What to produce — There should be no pictures in your answer, only an exact copy of the lines from the one with "You are a computer-use" through the end of the material.

Input records —
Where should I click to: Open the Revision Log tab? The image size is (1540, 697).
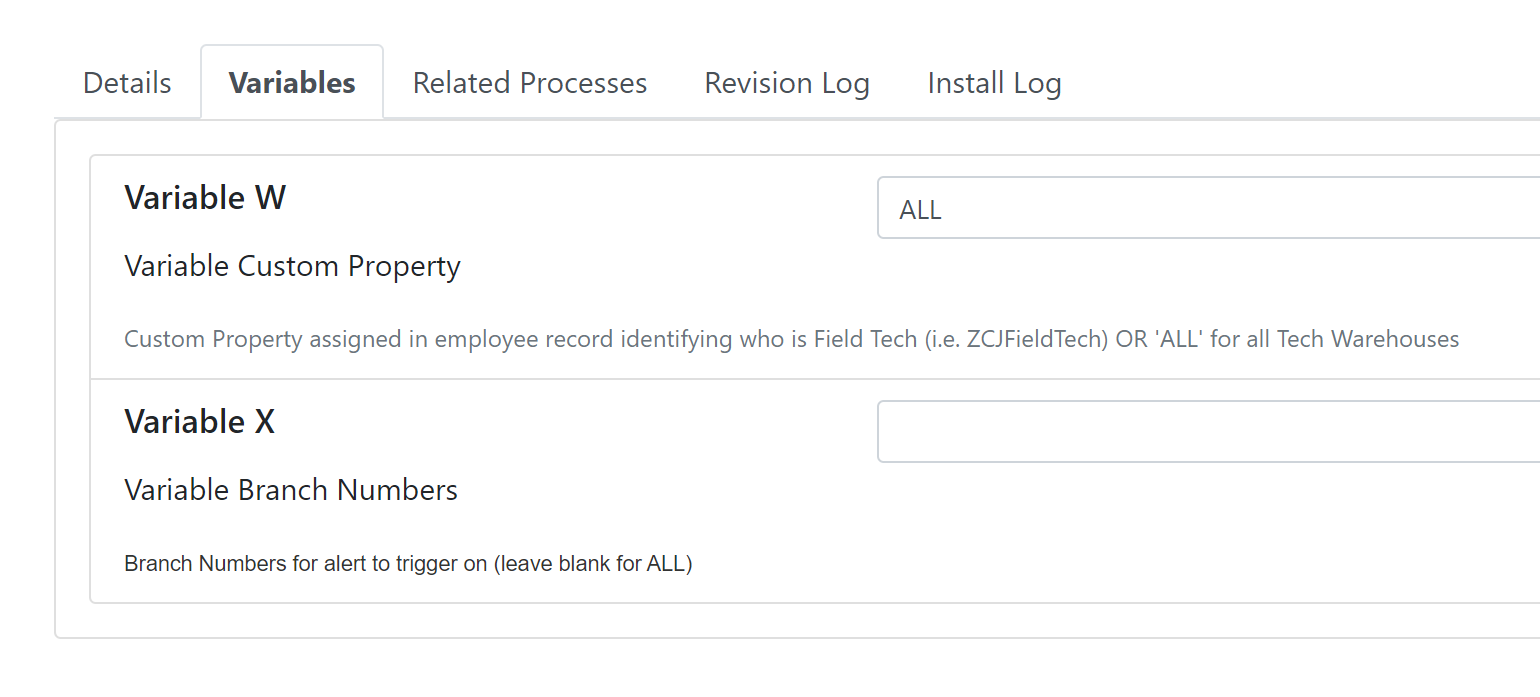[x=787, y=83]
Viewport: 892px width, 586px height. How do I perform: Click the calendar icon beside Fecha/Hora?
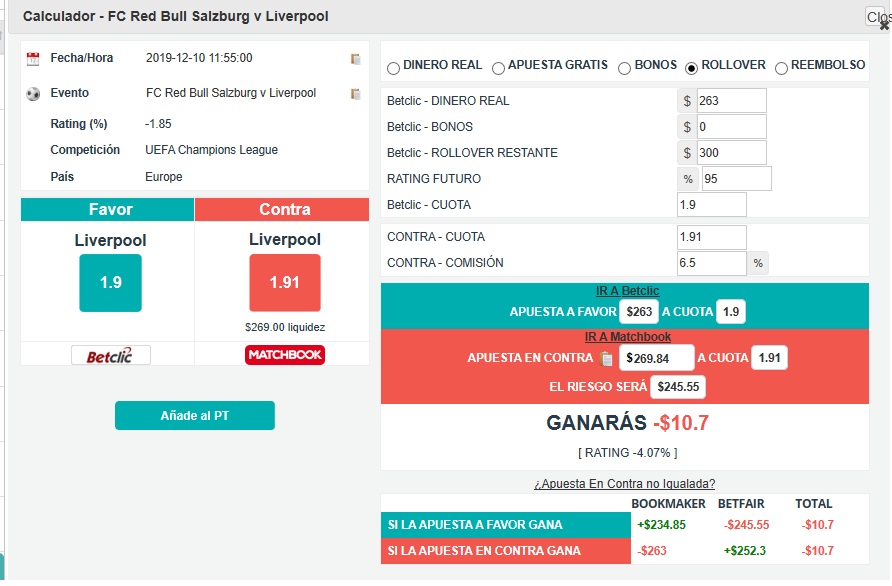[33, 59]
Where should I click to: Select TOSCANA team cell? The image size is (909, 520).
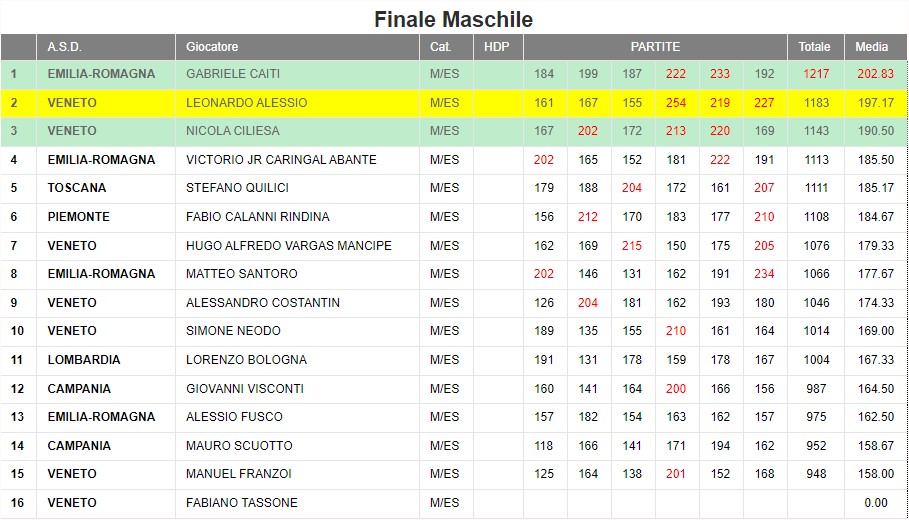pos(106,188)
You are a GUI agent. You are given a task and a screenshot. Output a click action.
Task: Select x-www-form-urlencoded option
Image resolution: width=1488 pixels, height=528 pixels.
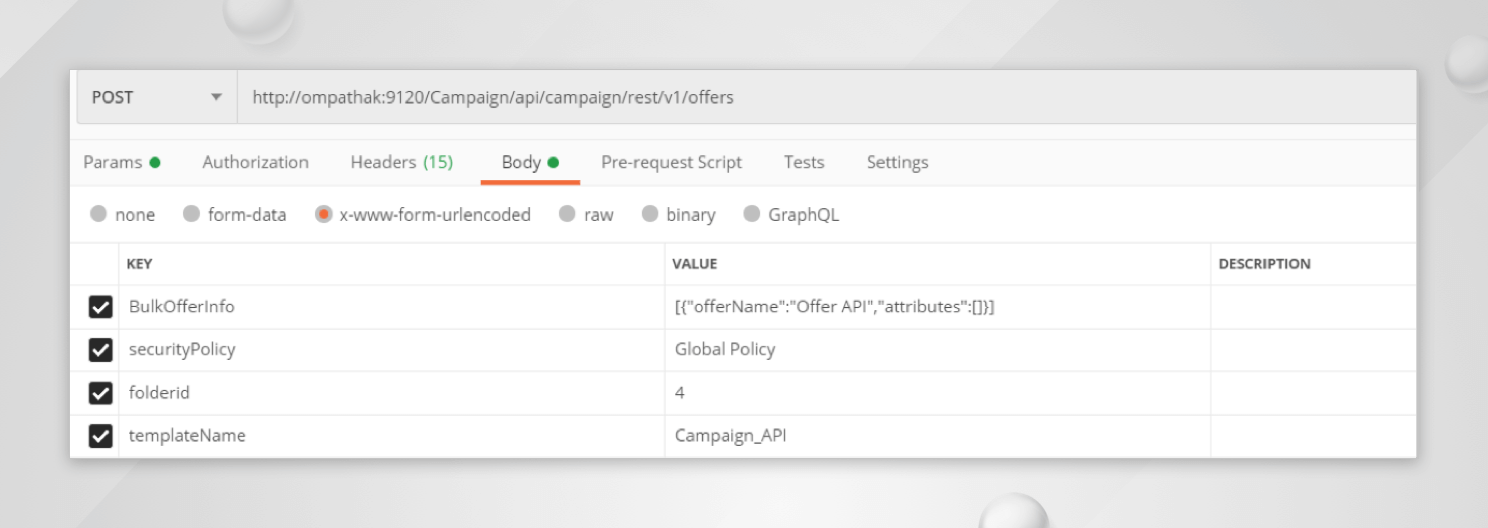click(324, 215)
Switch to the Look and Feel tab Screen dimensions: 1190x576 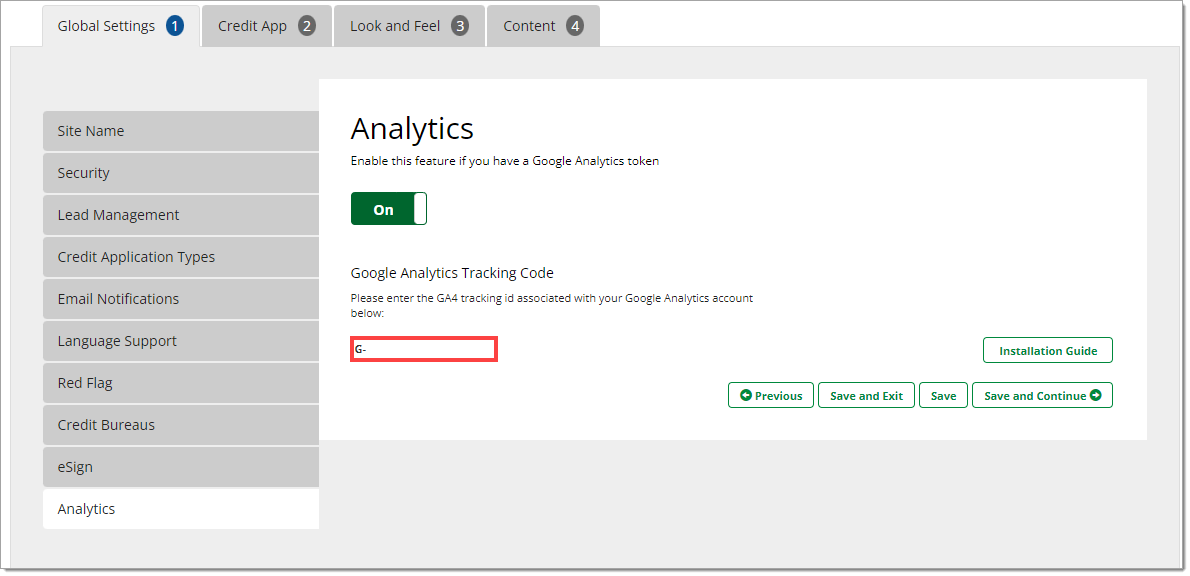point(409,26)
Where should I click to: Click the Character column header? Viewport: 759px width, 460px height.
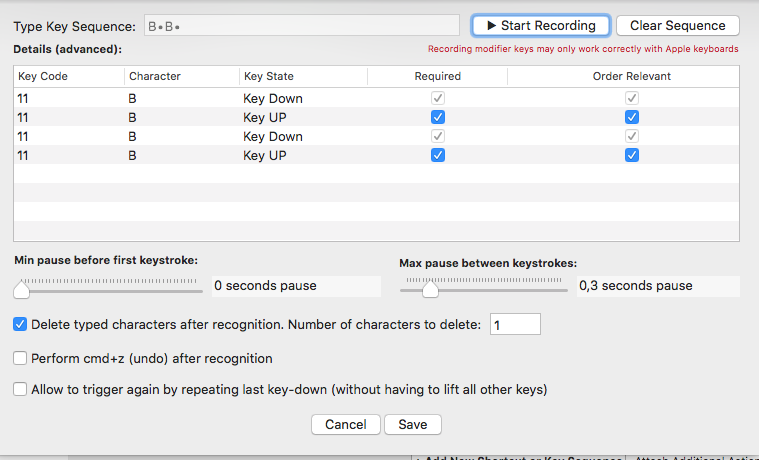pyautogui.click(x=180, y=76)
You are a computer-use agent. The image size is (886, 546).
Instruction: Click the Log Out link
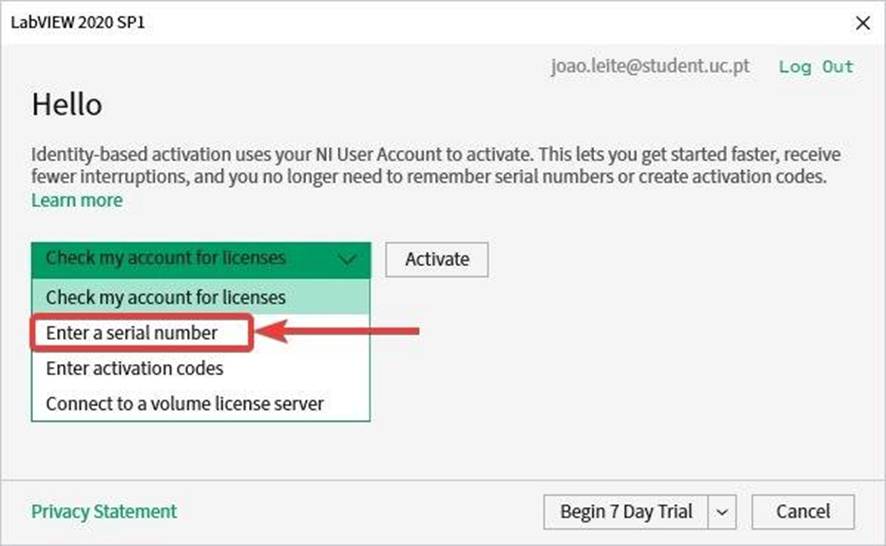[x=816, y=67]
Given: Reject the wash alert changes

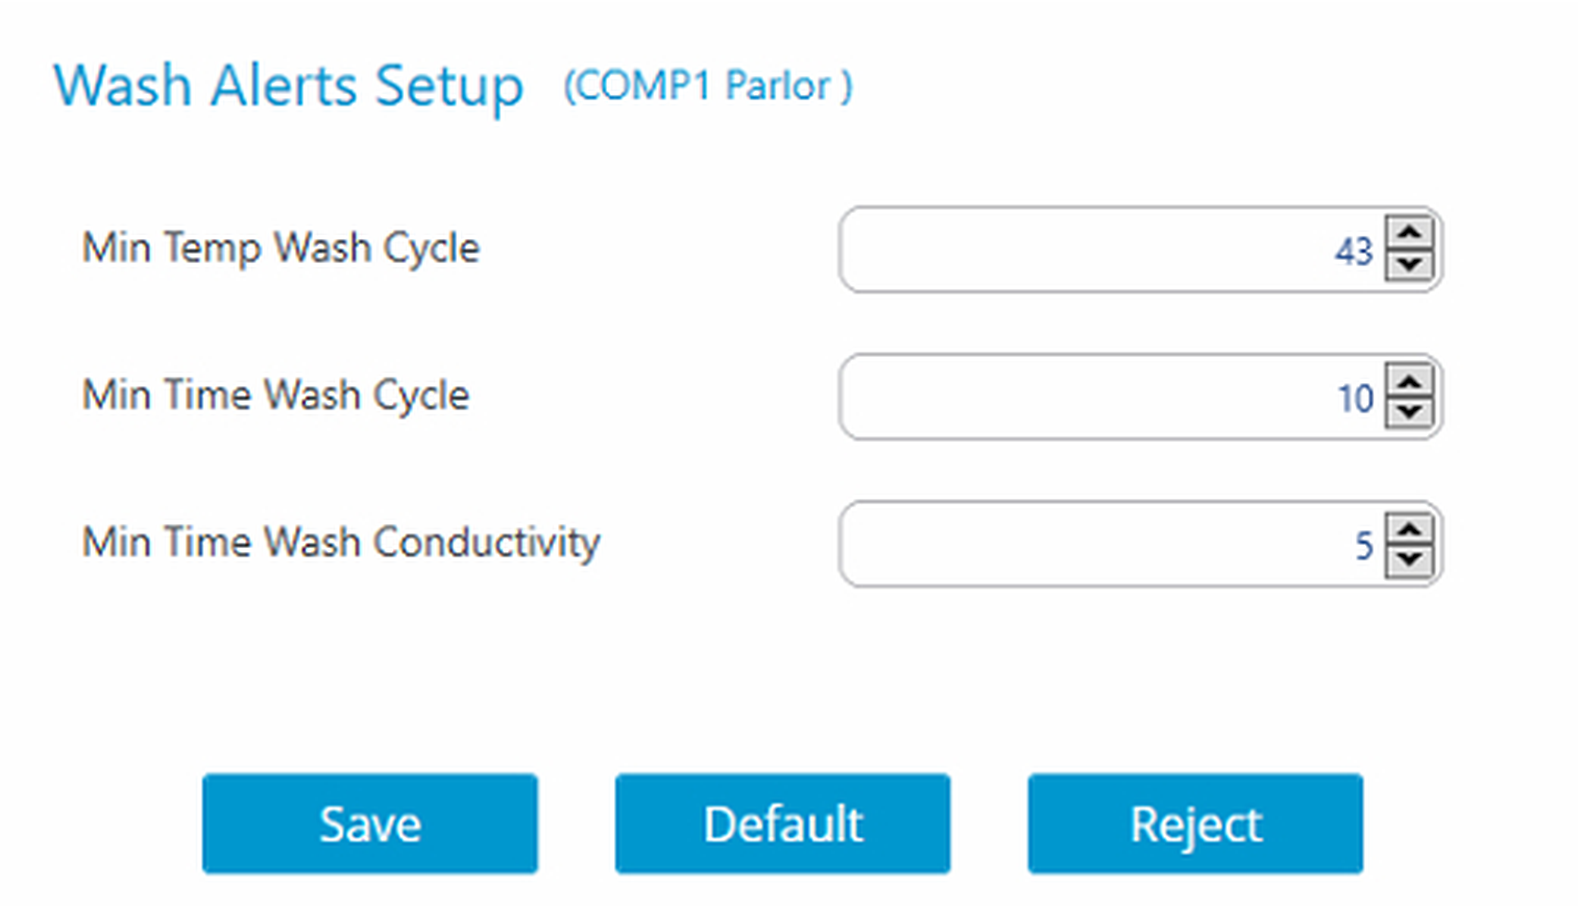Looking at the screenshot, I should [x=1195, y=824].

Task result —
You are a computer-use agent. The image size is (886, 546).
Instruction: Click the Log Out link
[x=816, y=67]
Given: Reject the wash alert changes

Looking at the screenshot, I should [x=1195, y=824].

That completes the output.